Beynimizdeki geceyi seven hormon, melatonin, pineal bez tarafından salgılanan bir kıymetli bir kimyasaldır.
Bu hormonun salınımı gece boyunca devam eder ve muhakkak bir vakit diliminde ağırlaşır.
Melatonin, bedenimizin biyolojik ritmini düzenler, hücre yenilenmesini sağlar, bağışıklık sistemini güçlendirir ve yaşlanmayı geciktirir.
Bu yazıda, melatonin eksikliğinin tesirleri ve melatonin üretimini artırmak için alınabilecek tedbirler ele alınmaktadır.
Gece hormonu
Melatonin, ekseriyetle “karanlıklar hormonu” olarak isimlendirilir zira salınımı çoklukla karanlıkta başlar ve aydınlıkta durur. Melatonin eksikliği, bedenimizin savunma sistemlerini zayıflatabilir ve bir dizi sıhhat problemine yol açabilir.
Melatonin düzeylerini artırmak için doğal usuller ortasında geceleyin karanlık bir ortamda uyumak, melatonin üretimini destekleyen besinleri tüketmek, gerilimden uzak durmak, alkol ve sigara kullanımını sınırlamak yer alır.

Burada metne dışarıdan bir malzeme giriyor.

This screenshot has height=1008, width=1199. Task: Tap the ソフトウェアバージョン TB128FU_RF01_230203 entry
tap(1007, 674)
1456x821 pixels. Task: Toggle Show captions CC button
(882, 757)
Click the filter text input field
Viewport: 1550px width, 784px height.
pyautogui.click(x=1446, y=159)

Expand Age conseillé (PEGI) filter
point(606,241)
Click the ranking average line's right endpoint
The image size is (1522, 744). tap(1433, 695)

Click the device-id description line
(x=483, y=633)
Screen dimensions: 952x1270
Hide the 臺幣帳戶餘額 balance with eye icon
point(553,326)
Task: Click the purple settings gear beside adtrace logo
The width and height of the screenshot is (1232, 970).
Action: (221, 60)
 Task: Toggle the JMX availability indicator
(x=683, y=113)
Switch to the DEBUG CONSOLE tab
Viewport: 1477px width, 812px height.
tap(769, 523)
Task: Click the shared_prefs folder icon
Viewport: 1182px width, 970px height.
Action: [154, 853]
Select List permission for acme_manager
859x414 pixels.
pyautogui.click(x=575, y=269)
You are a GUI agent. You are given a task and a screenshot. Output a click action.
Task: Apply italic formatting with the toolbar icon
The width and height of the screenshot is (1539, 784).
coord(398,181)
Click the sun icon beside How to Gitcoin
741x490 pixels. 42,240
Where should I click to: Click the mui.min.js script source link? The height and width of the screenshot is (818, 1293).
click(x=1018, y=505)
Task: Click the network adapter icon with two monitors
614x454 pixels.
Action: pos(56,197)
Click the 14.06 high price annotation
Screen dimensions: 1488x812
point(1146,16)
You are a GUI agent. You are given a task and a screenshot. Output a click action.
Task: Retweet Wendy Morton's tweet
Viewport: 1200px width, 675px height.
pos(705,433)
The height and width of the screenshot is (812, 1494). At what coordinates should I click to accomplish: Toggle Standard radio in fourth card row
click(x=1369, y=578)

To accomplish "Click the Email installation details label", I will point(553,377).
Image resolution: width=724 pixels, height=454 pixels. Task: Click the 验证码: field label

Yatmadan evvelki aktivitelerde dikkat edilmesi gereken faktörler ortasında ise spor yapma, ağır yemek yeme ve uyarıcı içeceklerin tüketimine son vermek yer alır.
Melatonin gereğince salgılanmazsa
Melatonin eksikliğinin kanser riskini artırabileceği belirtilmektedir. Enteresan bir tespit olarak, körlerin melatonin sayesinde kanser olma riskinin daha az olduğu belirtiliyor, zira onlar karanlığın yararlarını melatonin ile deneyimliyorlar.
Melatonin eksikliğinin bir öteki nedeni ise depresyon olabilir. Depresyon tedavisi sırasında kullanılan ilaçlar da melatonin düzeylerini artırabilir. Bu durumda, melatonin seviyelerini denetim altında tutmak ve sağlıklı bir ömür sürmek için uyku sistemine dikkat etmek kıymetlidir.
Sonuç olarak, melatonin bedenimiz için hayati bir ehemmiyete sahiptir ve doğal yollarla artırılması önerilir. Bu, sağlıklı bir uyku nizamı, gerilimden uzak durma, gerçek beslenme ve uyku öncesi alışkanlıklarına dikkat etmeyi içerir. Melatonin seviyeleriyle ilgili rastgele bir kaygı durumunda, bir sıhhat profesyoneline danışmak en uygun yaklaşımdır.